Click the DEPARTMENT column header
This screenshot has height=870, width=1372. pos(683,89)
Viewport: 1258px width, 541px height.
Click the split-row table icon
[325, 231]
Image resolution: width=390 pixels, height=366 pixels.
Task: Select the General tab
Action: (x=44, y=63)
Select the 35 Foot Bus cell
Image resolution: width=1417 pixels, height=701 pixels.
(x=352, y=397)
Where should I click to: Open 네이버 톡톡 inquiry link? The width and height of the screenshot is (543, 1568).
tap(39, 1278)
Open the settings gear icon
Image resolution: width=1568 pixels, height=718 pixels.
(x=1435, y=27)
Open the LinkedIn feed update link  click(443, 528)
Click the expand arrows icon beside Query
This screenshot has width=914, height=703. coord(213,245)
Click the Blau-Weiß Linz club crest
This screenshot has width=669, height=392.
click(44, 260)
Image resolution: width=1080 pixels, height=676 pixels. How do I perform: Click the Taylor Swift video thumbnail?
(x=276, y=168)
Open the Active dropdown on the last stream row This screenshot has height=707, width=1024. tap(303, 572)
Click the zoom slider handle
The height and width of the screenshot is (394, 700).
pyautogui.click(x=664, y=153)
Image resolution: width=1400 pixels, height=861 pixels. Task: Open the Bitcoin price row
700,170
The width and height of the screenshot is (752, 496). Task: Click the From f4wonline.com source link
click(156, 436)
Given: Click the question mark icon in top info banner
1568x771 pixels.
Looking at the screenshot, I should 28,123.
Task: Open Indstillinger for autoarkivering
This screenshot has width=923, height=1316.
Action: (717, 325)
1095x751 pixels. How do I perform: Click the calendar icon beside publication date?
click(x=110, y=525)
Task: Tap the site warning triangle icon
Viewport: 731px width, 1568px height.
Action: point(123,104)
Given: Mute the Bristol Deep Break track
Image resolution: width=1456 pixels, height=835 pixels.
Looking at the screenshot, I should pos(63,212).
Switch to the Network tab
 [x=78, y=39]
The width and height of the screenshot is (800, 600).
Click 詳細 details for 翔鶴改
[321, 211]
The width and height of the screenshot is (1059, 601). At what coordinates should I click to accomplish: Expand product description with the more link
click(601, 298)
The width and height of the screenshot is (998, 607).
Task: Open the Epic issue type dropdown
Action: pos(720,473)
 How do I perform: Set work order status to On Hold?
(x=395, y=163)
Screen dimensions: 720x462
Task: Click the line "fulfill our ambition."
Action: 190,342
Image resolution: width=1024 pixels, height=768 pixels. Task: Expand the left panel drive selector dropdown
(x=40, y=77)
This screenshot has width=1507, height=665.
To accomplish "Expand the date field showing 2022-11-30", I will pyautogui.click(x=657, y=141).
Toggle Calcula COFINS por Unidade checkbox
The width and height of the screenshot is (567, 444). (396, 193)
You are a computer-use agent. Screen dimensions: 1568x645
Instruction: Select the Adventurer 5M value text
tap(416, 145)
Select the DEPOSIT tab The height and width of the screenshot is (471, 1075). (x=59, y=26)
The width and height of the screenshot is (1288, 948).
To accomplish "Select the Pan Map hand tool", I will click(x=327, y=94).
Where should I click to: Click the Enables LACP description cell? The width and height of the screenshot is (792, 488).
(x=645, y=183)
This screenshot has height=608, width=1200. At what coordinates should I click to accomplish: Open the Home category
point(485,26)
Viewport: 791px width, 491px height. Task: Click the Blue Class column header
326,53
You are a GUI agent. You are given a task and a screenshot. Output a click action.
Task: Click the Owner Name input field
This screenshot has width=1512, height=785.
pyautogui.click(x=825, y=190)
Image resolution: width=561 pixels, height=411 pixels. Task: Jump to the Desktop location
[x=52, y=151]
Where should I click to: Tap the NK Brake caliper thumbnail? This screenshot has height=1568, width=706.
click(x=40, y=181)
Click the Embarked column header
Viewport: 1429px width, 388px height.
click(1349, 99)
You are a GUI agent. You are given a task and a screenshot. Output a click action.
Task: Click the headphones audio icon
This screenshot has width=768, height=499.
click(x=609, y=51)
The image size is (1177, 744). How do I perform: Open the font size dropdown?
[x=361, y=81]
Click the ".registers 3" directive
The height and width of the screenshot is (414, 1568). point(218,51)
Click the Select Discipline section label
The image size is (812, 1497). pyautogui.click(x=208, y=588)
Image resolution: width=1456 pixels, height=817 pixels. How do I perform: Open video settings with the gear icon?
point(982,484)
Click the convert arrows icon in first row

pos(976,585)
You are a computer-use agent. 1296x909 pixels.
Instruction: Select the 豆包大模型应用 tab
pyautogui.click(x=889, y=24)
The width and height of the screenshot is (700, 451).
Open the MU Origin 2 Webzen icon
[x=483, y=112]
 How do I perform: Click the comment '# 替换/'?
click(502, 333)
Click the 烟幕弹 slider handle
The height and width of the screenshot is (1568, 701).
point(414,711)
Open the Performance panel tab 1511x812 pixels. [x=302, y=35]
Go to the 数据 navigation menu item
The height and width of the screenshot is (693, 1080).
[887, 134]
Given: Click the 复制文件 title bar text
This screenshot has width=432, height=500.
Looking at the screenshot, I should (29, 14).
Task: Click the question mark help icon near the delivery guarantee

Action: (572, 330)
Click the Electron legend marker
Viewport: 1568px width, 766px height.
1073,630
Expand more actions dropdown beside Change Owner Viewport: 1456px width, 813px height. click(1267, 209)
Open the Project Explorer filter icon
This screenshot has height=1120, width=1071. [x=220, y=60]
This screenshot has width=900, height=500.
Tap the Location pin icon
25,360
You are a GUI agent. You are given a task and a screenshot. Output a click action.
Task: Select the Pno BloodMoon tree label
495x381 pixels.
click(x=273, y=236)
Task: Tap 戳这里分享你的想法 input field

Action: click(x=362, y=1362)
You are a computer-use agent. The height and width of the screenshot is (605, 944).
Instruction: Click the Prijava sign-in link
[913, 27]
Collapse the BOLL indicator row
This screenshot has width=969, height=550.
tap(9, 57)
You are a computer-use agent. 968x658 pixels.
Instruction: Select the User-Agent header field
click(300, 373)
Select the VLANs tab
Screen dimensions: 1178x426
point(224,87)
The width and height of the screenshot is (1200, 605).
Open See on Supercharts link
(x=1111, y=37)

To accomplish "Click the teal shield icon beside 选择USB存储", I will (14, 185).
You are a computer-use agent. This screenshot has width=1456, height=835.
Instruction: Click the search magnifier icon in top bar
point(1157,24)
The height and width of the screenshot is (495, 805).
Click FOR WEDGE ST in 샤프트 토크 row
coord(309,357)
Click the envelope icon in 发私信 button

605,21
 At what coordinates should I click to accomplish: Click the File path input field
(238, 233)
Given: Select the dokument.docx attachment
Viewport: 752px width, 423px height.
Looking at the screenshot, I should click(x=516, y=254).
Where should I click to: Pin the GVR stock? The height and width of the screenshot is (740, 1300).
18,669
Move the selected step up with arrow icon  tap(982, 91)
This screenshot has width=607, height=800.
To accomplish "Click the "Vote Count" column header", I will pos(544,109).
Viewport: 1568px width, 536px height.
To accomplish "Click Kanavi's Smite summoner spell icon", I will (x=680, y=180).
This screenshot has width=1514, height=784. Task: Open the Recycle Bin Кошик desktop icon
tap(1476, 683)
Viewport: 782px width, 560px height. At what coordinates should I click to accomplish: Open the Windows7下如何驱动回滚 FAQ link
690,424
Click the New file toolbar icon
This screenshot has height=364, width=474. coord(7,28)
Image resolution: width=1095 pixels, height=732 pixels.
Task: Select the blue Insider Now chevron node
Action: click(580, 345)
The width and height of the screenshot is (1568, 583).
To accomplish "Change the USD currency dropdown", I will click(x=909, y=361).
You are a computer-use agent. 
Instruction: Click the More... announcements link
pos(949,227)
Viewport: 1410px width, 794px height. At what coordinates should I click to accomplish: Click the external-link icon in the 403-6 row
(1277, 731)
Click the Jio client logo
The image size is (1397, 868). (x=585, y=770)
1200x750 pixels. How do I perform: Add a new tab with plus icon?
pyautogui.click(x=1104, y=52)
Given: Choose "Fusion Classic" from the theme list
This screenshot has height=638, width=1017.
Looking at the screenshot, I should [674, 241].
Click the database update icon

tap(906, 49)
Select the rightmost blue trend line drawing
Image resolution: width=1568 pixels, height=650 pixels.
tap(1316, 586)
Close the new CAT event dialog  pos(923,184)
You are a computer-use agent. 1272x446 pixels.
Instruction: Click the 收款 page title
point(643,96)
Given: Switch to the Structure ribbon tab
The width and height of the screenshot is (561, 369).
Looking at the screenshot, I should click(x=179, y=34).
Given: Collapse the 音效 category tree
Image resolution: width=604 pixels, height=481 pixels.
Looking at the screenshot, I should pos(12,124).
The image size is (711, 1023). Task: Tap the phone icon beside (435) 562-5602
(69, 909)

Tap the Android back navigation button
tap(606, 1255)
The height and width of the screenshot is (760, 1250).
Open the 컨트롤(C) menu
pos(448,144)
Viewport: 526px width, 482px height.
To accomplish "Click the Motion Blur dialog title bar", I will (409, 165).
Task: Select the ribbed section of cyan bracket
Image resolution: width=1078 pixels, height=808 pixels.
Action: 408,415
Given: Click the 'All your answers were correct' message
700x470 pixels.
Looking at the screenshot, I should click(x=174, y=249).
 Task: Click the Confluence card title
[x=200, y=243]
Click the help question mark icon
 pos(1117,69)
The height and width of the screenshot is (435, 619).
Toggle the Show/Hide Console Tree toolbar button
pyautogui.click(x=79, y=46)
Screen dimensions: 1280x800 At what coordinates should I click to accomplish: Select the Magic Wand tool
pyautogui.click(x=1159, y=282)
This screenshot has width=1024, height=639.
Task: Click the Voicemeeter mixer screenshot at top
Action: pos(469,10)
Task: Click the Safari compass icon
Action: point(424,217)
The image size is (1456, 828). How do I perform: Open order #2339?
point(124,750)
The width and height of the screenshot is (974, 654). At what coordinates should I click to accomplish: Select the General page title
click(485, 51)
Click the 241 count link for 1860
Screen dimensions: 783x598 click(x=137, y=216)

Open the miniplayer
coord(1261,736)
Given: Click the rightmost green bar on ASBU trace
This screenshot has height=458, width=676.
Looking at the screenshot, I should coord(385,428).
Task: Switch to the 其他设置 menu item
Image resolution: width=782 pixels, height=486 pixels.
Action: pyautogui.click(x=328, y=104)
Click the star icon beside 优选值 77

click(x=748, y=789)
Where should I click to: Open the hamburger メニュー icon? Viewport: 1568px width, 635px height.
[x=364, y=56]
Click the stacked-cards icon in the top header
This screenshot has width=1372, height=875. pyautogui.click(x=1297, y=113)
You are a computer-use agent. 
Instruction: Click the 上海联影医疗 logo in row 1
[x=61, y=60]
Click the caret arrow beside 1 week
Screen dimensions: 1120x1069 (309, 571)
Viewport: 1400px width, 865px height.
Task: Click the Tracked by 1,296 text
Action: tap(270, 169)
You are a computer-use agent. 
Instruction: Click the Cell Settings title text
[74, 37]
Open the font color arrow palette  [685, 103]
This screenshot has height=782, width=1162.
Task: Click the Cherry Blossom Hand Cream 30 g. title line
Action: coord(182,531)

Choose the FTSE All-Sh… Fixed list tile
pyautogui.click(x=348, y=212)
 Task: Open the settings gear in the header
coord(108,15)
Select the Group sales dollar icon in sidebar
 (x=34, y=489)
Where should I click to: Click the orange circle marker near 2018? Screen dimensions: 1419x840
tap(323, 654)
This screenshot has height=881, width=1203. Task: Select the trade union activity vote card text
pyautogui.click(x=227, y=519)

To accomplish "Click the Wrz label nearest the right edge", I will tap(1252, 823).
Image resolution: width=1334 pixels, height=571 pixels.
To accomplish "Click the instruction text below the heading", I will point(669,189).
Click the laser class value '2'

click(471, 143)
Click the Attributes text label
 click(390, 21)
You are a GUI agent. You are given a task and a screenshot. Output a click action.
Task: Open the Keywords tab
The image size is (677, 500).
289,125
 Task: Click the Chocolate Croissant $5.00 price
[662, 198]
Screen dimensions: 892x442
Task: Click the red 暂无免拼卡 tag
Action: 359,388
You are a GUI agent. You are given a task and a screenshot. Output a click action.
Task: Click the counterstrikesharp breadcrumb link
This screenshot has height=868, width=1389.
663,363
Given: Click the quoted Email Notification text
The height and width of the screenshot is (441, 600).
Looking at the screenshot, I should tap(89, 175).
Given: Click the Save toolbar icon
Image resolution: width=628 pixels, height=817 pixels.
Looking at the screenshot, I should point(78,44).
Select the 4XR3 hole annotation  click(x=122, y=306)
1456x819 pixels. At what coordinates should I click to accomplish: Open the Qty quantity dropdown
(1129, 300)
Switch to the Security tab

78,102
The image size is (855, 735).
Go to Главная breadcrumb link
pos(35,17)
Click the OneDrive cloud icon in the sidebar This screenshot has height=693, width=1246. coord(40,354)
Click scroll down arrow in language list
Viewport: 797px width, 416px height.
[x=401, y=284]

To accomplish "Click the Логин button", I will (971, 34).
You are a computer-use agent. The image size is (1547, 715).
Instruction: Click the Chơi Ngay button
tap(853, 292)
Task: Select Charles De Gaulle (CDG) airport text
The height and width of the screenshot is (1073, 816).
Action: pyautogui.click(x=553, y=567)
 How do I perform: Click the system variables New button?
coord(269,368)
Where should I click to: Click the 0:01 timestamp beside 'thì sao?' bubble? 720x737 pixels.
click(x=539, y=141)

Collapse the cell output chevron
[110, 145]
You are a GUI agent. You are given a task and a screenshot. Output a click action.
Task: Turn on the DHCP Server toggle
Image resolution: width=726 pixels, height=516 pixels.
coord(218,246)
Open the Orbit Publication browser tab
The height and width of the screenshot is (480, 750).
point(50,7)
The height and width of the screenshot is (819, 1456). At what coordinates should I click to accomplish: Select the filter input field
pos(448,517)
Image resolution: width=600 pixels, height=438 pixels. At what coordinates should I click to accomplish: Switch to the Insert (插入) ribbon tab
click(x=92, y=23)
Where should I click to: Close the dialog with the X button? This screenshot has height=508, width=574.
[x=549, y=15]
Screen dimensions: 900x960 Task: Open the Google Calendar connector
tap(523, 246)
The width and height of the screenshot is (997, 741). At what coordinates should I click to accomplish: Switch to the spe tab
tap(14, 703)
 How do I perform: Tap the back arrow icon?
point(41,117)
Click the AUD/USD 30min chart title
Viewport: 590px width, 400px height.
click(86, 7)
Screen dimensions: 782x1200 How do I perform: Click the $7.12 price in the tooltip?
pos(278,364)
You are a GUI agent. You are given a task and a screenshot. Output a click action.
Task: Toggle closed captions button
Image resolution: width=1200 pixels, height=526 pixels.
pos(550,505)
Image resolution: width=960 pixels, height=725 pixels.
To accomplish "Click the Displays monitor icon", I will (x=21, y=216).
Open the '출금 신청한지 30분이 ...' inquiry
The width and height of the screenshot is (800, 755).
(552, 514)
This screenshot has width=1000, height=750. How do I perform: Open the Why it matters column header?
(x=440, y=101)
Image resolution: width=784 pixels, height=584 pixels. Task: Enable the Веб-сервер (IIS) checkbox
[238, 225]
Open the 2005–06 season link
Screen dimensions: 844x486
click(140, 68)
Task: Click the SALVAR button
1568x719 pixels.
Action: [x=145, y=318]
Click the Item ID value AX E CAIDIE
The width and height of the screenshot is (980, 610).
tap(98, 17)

---------------

◆ **Assigned task**:
Within the material above, transcribe exactly the lines that run from the line holding "Click the OneDrive" through the line holding "You are a computer-use agent. The image".

◆ **Answer section**:
Click the OneDrive cloud icon in the sidebar This screenshot has height=693, width=1246. coord(40,354)
Click scroll down arrow in language list
Viewport: 797px width, 416px height.
[x=401, y=284]

To accomplish "Click the Логин button", I will (971, 34).
You are a computer-use agent. The image size is (1547, 715).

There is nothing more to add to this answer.